- [Activity]: A single figure is required: the number of lines below in which the word "filter" occurs.
---- Data excerpts
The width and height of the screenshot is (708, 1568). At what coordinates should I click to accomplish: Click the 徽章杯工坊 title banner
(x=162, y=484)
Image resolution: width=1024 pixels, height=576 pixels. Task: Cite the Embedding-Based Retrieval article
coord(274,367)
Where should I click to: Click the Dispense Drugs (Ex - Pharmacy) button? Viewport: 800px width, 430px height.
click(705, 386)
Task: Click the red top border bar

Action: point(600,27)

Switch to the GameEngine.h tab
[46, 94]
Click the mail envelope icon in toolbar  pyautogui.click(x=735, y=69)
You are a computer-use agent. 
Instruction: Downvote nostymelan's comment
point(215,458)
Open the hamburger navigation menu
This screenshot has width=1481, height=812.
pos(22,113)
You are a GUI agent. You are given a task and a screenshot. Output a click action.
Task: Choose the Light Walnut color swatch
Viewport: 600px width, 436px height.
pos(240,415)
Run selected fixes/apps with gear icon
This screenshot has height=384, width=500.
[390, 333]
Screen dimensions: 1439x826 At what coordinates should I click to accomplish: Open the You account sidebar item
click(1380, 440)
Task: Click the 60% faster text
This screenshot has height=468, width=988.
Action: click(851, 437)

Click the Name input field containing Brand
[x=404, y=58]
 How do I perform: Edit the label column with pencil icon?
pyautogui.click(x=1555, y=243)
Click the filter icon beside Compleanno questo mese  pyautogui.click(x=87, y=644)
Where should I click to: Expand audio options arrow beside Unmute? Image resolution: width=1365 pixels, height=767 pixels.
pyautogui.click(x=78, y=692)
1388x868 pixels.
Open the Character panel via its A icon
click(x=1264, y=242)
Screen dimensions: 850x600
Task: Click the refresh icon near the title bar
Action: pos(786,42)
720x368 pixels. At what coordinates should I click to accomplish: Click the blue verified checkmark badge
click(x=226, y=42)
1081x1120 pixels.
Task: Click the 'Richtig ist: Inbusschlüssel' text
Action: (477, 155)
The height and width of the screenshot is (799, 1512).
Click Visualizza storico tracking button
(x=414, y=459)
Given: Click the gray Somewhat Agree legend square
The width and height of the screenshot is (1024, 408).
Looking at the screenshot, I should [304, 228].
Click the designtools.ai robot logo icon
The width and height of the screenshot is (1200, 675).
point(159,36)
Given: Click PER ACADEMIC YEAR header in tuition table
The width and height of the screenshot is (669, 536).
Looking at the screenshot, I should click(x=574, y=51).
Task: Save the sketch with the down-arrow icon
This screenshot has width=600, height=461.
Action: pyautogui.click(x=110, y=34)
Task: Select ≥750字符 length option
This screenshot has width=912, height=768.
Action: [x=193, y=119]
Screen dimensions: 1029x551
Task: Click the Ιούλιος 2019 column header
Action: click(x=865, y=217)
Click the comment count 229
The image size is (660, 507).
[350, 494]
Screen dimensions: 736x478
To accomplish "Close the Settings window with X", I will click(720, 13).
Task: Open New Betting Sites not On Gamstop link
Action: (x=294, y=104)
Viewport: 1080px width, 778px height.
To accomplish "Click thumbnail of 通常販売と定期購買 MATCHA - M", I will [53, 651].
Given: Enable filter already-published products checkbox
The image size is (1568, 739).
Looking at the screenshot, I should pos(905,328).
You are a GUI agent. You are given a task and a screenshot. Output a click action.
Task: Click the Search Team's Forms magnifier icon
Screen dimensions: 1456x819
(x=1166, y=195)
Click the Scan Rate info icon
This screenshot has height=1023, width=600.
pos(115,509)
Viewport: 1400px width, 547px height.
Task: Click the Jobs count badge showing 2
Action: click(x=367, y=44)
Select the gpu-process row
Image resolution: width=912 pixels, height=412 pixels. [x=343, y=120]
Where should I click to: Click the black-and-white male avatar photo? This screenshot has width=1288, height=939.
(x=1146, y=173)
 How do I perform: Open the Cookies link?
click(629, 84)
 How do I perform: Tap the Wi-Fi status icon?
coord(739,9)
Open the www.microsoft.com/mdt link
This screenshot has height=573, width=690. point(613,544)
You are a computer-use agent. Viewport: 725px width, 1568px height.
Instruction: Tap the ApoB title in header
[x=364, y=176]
--------
- [Exercise answer]: 2